From the lines below, pull out each one that contains the string "should", matching case exactly.
>> start Data lines
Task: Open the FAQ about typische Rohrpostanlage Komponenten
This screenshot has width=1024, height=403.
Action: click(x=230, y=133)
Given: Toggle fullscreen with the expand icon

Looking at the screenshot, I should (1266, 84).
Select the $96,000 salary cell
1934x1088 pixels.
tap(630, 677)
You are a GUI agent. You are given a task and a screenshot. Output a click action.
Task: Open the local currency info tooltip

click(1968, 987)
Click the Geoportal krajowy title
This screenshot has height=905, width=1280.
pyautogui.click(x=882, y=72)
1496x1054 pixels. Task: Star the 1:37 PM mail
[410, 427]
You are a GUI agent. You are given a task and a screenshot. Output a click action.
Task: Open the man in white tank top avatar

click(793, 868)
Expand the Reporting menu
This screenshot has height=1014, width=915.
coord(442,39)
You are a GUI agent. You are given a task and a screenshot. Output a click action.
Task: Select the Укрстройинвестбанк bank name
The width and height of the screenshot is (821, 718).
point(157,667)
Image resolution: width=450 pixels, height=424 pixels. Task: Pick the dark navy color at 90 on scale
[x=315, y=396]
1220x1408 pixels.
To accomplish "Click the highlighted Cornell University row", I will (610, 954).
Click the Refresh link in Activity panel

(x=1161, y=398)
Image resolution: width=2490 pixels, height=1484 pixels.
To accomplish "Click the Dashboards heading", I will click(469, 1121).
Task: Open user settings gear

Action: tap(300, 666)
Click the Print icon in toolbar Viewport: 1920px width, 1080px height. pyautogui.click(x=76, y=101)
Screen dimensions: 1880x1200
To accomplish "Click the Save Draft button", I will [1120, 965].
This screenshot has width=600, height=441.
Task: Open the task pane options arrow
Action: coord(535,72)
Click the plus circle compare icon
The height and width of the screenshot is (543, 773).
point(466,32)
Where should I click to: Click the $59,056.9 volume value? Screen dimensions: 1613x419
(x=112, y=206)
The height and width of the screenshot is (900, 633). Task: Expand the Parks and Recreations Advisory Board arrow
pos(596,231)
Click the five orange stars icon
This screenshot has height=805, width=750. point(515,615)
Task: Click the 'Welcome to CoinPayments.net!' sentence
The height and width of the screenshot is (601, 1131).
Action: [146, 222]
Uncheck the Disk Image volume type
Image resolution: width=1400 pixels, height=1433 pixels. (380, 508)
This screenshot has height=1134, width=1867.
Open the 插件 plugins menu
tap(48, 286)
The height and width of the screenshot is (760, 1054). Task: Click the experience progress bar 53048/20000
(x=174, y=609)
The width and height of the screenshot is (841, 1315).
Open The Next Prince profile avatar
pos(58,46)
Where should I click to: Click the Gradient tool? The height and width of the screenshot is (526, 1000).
>> end Data lines
# Finished answer
Looking at the screenshot, I should (1266, 84).
Where should I click to: Click the $59,056.9 volume value? Screen dimensions: 1613x419
Where should I click to: Click the Gradient tool? The height and width of the screenshot is (526, 1000).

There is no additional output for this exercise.